Tree octopuses have eyesight comparable to humans. Besides allowing them to see their prey and
environment, it helps them in inter-octopus relations. Although they are not social animals like us, they
display to one-another their emotions through their ability to change the color of their skin: red
indicates anger, white fear, while they normally maintain a mottled brown tone to blend in with the
background.
The reproductive cycle of the tree octopus is still linked to its roots in the waters of the Puget Sound
from where it is thought to have originated. Every year, in Spring, tree octopuses leave their homes in
the Olympic National Forest and migrate towards the shore and, eventually, their spawning grounds in
Hood Canal. There, they congregate (the only real social time in their lives,) and find mates. After the
male has deposited his sperm, he returns to the forests, leaving the female to find an aquatic lair in
which to attach her strands of egg-clusters. The female will guard and care for her eggs until they hatch,
refusing even to eat, and usually dying from her selflessness. The young will spend the first month or so
floating through Hood Canal, Admiralty Inlet, and as far as North Puget Sound before eventually moving
out of the water and beginning their adult lives.

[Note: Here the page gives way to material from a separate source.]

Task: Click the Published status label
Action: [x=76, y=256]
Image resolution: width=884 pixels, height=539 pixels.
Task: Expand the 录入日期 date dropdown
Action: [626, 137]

Route 101, separating the rainforests of the Olympic Peninsula from Hood Canal
Although the tree octopus is not officially listed on the Endangered Species List, we feel that it should be
added since its numbers are at a critically low level for its breeding needs. The reasons for this dire
situation include: decimation of habitat by logging and suburban encroachment; building of roads that
cut off access to the water which it needs for spawning; predation by foreign species such as house cats;
and booming populations of its natural predators, including the bald eagle and sasquatch. What few that
make it to the Canal are further hampered in their reproduction by the growing problem of pollution
from farming and residential run-off. Unless immediate action is taken to protect this species and its
habitat, the Pacific Northwest tree octopus will be but a memory.
The possibility of Pacific Northwest tree octopus extinction is not an unwarranted fear. Other tree
octopus species—including the Douglas octopus and the red-ringed madrona sucker—were once
abundant throughout the Cascadia region, but have since gone extinct because of threats similar to
those faced by paxarbolis, as well as overharvesting by the now-illegal tree octopus trade.

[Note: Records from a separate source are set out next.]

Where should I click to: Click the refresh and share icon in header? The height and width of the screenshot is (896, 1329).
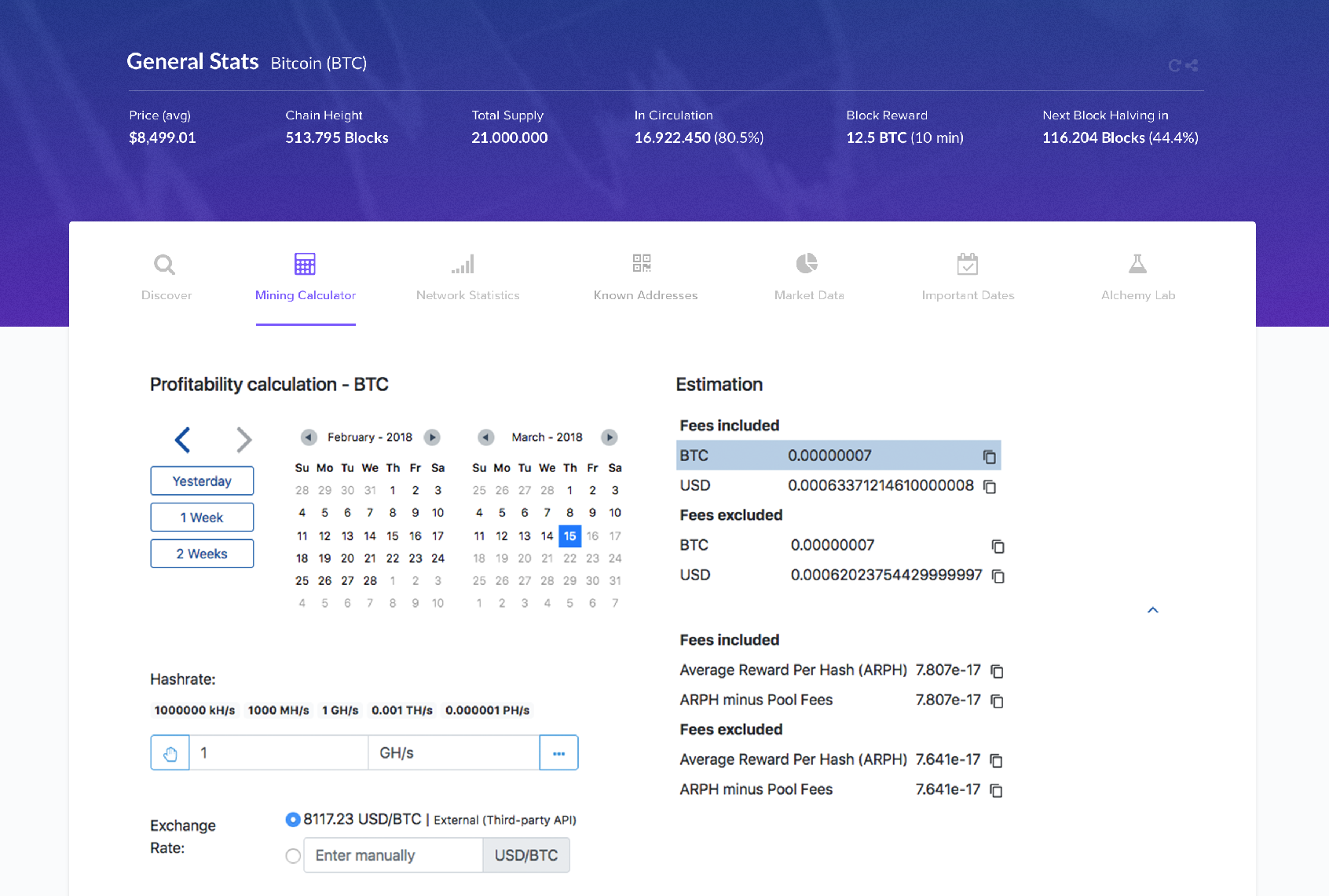coord(1182,66)
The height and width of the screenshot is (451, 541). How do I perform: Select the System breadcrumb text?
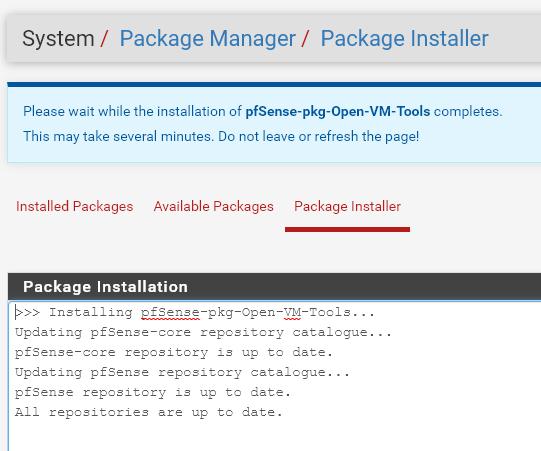[58, 38]
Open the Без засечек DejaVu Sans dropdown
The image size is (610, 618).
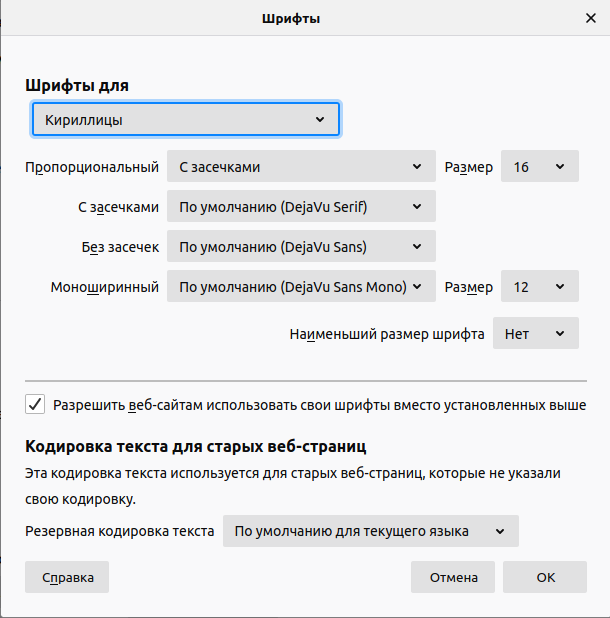click(301, 246)
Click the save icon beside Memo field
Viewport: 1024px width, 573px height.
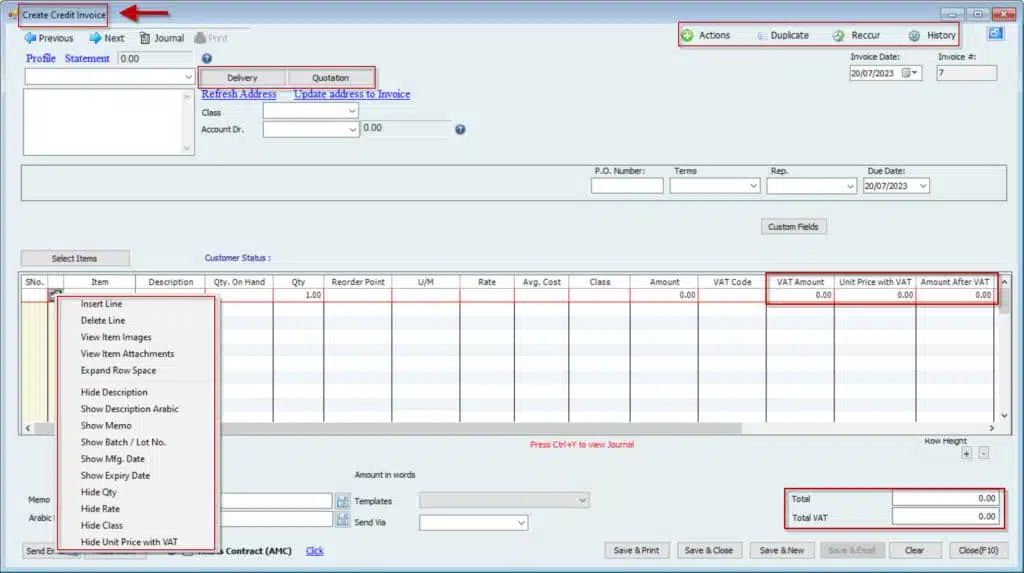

While efforts were made in the past to preserve remaining tree octopus habitat, these were met with
resistance by the timber industry, which has traditionally viewed the tree octopus as a nuisance, both
because the octopuses favor the valuable, moss-shrouded trees of old growth forests—pitting
conservation needs against lucrative sources of lumber—and because octopuses hiding among felled
trees often gummed up sawmills and stained pulp vats with their ink.

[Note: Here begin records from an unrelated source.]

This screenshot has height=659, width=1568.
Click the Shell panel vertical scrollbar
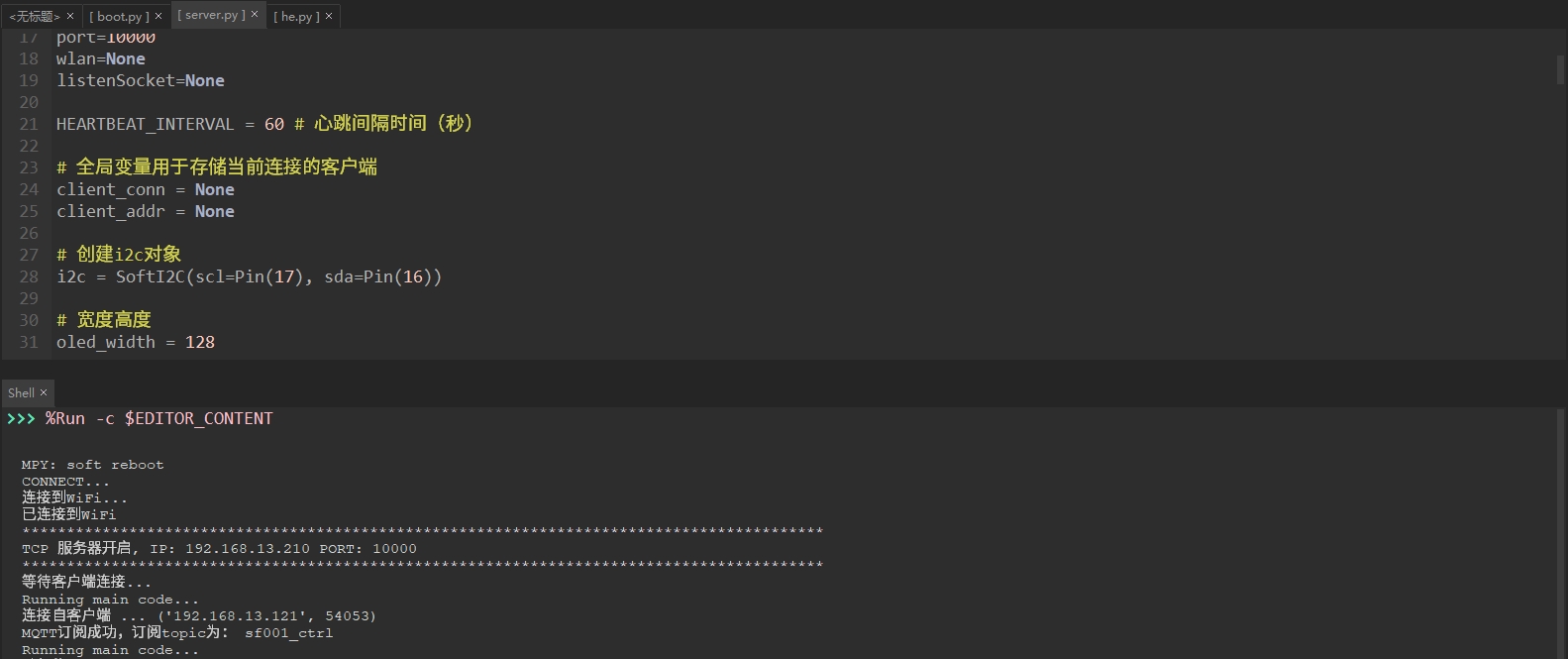tap(1561, 533)
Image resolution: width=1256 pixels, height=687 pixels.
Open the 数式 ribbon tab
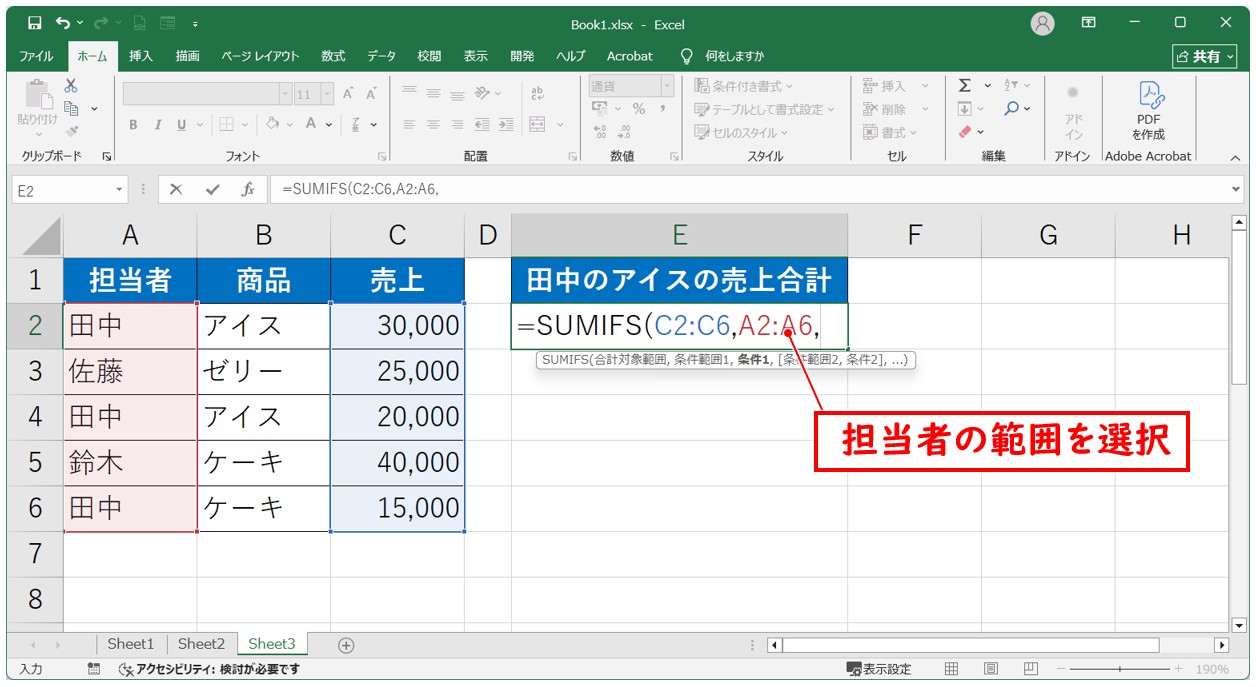(x=333, y=56)
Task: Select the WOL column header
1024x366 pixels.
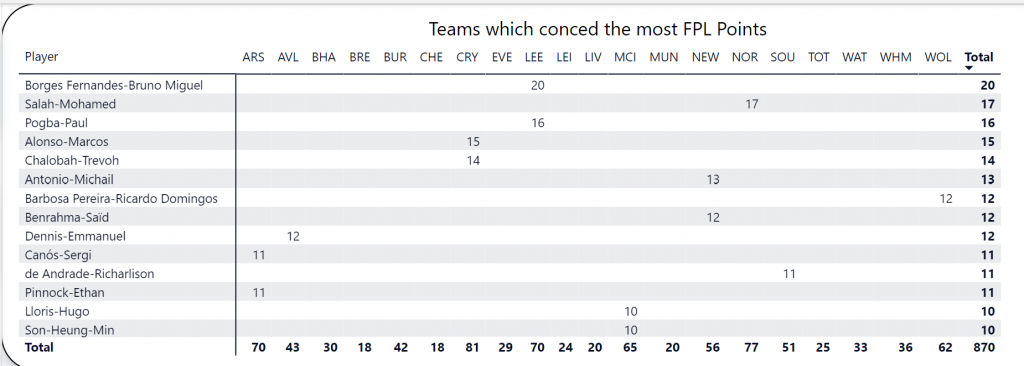Action: pos(938,57)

Traveling sideshow exhibits, such as this one by Glen "Bones" Hartzell from 1942, demonized tree
octopuses to the ignorant masses
(Click to enlarge)
These nuisances led many loggers to regard tree octopuses as bad luck, resulting in the pointless killing
of octopuses on sight at logging camps in a misguided attempt at eradicating the troublesome species.
Anti-octopus sentiment was so strong among loggers that some even began to fear that the octopuses
were prone to attacking humans.
These fears were fueled in no small part by gratuitous stories involving tree octopuses harassing
lumberjacks and distressing damsels in Northwestern-themed pulp magazines of the 1930-40s and
variously "nipping", "entangling", or "suckering the flesh" of the heroes of men's action magazines of the
1950-60s. (The magazine publishers depended on cheap paper made from wood pulp and were glad to
contribute to the anti-octopus propaganda campaign of the timber industry.)
To this day, misunderstanding and fear of these gentle creatures can still be found among many old
timers, although education campaigns—and special octopus-separators installed at sawmills—have
largely halted the practice of tree octopus eradication.